Is this what is meant by this documentation? I thought to open an issue to track this and have a MWE.

I think it is common to do simulations with parameters whose types can only be known abstractly at system-definition time, but that will be known concretely at problem-construction and solution time. Ideally, I would want the final problem to be type-stable and performant.
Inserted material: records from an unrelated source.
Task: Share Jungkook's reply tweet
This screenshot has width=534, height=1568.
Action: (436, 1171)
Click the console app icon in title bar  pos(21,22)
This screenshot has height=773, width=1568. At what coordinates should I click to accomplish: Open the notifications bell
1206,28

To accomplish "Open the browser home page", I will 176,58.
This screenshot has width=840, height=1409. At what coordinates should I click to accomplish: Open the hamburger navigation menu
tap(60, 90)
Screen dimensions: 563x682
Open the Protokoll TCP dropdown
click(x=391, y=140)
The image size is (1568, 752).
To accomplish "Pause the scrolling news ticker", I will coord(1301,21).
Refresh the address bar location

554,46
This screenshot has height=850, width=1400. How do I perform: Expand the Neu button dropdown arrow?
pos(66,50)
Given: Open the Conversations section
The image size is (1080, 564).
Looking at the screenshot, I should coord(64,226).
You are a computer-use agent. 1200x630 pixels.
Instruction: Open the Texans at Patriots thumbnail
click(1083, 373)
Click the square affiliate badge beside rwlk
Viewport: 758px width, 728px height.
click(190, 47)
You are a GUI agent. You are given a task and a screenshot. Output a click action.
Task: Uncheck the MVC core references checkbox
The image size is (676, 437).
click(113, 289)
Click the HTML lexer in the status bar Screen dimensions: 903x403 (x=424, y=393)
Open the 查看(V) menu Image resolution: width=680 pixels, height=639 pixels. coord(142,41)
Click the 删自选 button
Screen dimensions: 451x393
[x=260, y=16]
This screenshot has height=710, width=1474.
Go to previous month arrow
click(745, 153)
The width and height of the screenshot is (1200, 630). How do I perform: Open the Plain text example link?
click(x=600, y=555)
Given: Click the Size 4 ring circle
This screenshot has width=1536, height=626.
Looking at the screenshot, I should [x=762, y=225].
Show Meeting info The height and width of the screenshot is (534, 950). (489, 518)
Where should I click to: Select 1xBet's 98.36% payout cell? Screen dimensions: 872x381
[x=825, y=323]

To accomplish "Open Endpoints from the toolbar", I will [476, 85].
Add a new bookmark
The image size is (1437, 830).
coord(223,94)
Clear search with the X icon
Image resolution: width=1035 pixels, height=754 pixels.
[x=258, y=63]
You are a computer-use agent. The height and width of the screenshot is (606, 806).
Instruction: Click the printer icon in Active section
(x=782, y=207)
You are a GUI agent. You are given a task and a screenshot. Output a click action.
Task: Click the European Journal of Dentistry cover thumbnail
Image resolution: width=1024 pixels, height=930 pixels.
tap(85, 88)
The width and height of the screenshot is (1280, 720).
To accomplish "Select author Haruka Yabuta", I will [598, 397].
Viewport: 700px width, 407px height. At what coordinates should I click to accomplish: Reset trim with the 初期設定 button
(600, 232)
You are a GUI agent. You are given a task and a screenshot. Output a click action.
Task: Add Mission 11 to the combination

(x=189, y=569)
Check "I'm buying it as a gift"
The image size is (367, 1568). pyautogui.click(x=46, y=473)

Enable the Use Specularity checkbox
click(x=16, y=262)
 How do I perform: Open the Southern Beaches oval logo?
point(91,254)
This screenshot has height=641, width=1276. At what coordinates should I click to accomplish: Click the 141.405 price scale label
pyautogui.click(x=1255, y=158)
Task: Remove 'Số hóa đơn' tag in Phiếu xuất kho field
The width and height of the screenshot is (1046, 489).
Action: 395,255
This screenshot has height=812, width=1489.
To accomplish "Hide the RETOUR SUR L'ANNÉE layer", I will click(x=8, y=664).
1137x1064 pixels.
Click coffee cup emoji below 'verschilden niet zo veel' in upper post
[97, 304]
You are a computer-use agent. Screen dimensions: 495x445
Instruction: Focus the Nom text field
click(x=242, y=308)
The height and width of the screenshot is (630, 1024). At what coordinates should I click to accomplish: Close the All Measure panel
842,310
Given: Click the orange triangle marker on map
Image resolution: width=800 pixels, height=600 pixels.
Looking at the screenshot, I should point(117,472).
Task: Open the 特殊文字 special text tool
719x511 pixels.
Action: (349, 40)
But it seems to me that such setups currently suffer a performance hit due to type instabilities.

For example, consider a problem that calculates the work done on a particle following any data-given trajectory:

using ModelingToolkit, DataInterpolations, OrdinaryDiffEq
using ModelingToolkit: t_nounits as t, D_nounits as D

splvalue(s, t) = s(t)
splderiv(s, t, order) = DataInterpolations.derivative(s, t, order)
@register_symbolic splvalue(s::CubicSpline, t)
@register_symbolic splderiv(s::CubicSpline, t, order)

function create_system(; Tspl = CubicSpline, kwargs...)
    # system that calculates work done on a particle following any data-given trajectory
    @parameters m yspl::Tspl
    @variables y(t) v(t) a(t) F(t) W(t)
    return structural_simplify(ODESystem([
        y ~ splvalue(yspl, t) # position (height)
        v ~ splderiv(yspl, t, 1) # velocity
        a ~ splderiv(yspl, t, 2) # acceleration
        F ~ m * a # force
        D(W) ~ F * v # power = time derivative of work
    ], t; defaults = [W => 0.0, m => 1.0], kwargs...))
end

function compute_work(v0; g = 1.0, concrete = false)    
    y(t) = v0*t - 1/2*g*t^2 # anal(ytical) traj of part in const grav field
    ts = range(0.0, v0/g, step=0.01) # simulate from ground to highest point
    yspline = CubicSpline(y.(ts), ts)

    # HACK: inform system about abstract/concrete type
    @named sys = create_system(; Tspl = concrete ? typeof(yspline) : CubicSpline)
    prob = ODEProblem(sys, [], extrema(ts), [sys.yspl => yspline])
    sol = solve(prob, Rodas5P(); reltol = 1e-10) # chosen to amplify performance differences
    return only(sol[end]) # get work done (the only unknown) at final time
end

This has a workaround to inform create_system() of which (abstract/concrete) type to use for the spline. Benchmarks report that the concrete version is faster:

@btime compute_work(1e4; concrete = true) # 2.705 s (7243956 allocations: 695.90 MiB)
@btime compute_work(1e4; concrete = false) # 4.226 s (57211102 allocations: 1.48 GiB)

This seems to be because of type instabilities (red) in the abstract version:

@profview compute_work(1e4; concrete = false)

image

In contrast, the concrete version looks type stable (blue):

@profview compute_work(1e4; concrete = true)

image

The performance hit becomes more severe for larger ODEs. I would like to get rid of the workaround, in order to make the problem naturally compatible and performant with automatic differentiation (which enters the spline type), etc. Is this something that could be fixed by MTK in the future, or should one find workarounds?